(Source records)

§ §

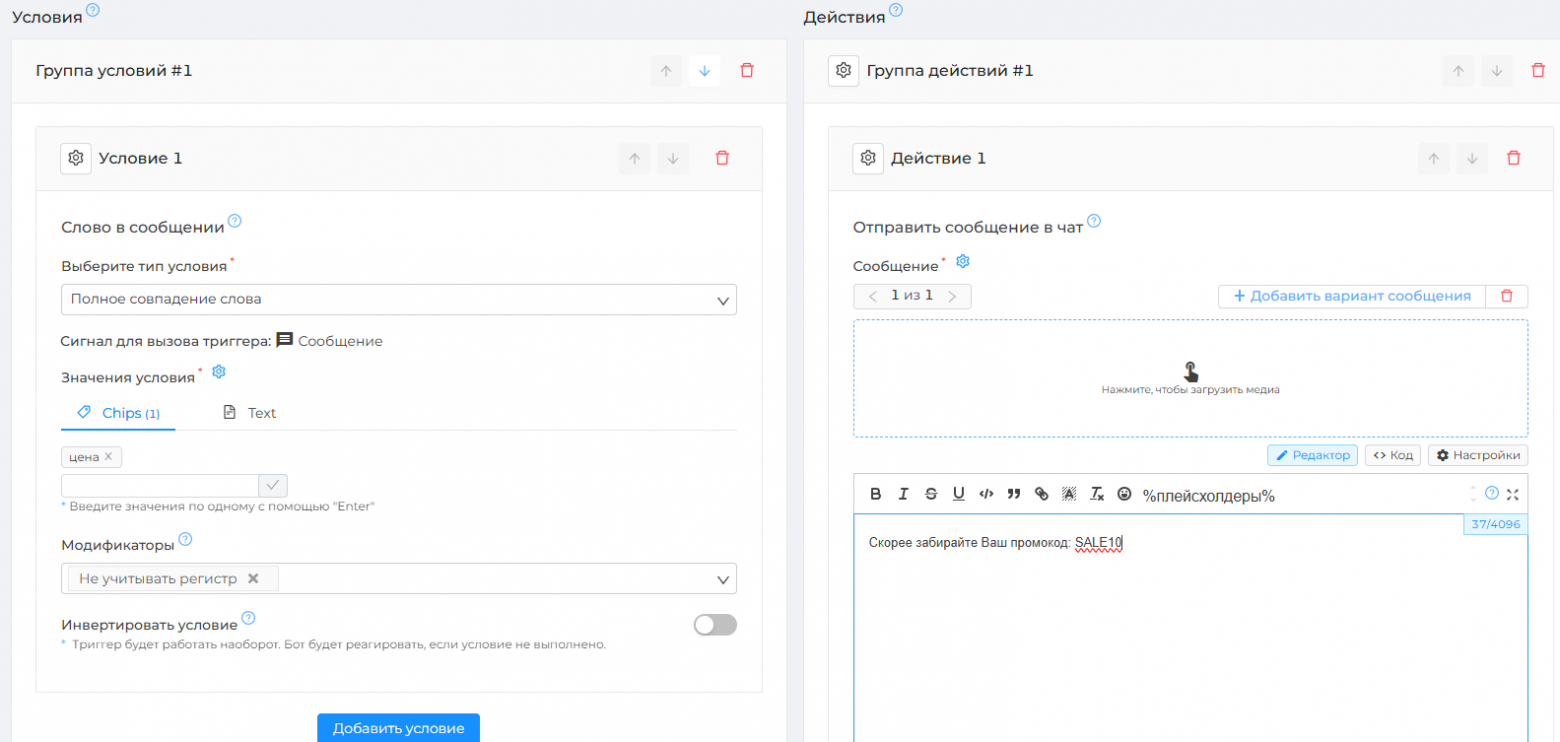
Task: Delete Группа условий #1 with the trash icon
Action: pos(747,70)
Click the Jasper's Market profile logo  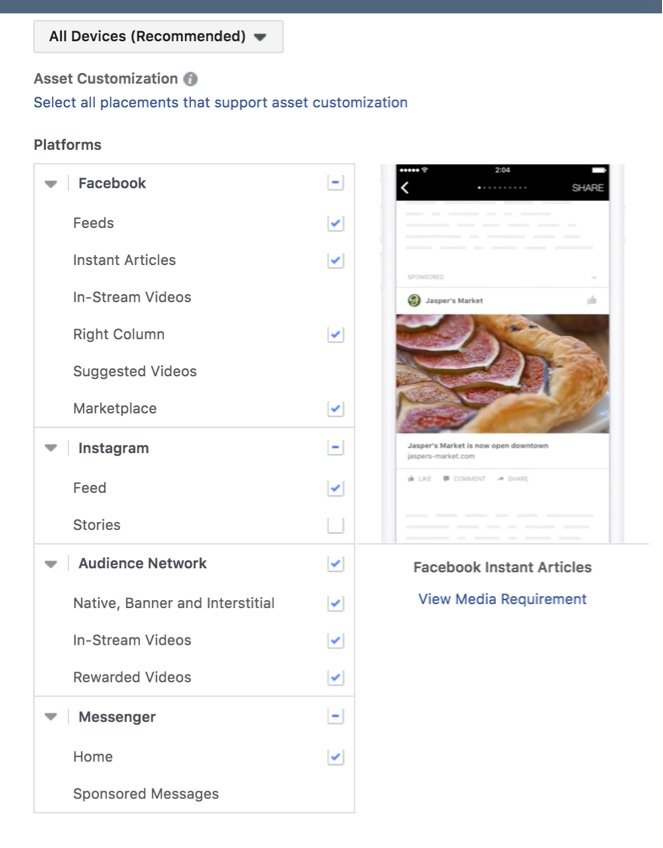point(414,300)
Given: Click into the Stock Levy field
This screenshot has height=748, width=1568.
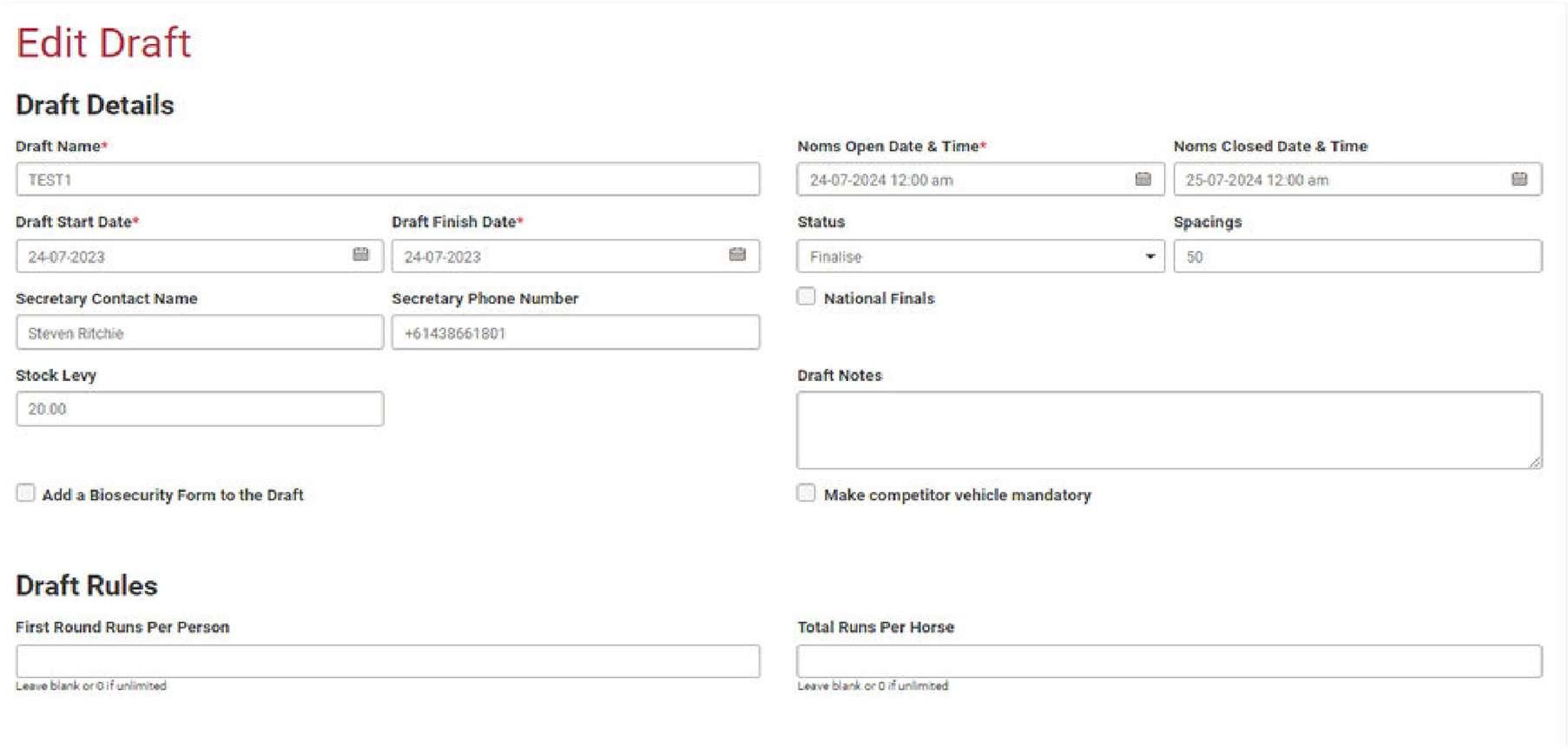Looking at the screenshot, I should (199, 409).
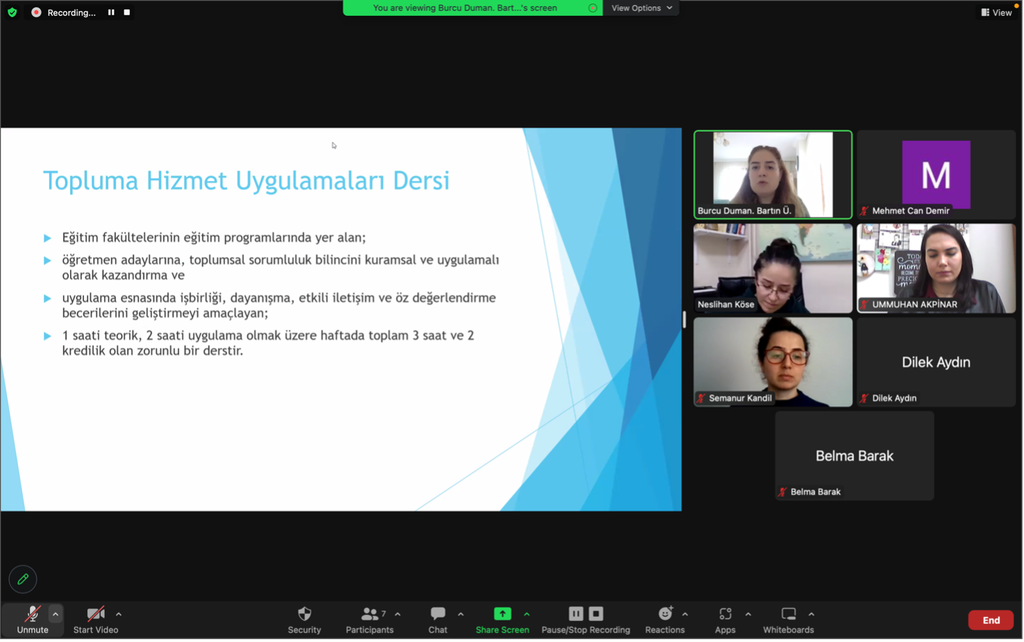The image size is (1024, 642).
Task: Expand video options arrow next to Start Video
Action: pos(119,614)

§ §

### Exercise details
Write out word for word every line from the line with "Given: Click into the Stock Levy field" through the final line of the records, both included, skipping the pictures.

### Result
Given: Click into the Stock Levy field
This screenshot has height=748, width=1568.
Looking at the screenshot, I should (199, 409).
The image size is (1024, 642).
Task: Expand video options arrow next to Start Video
Action: pos(119,614)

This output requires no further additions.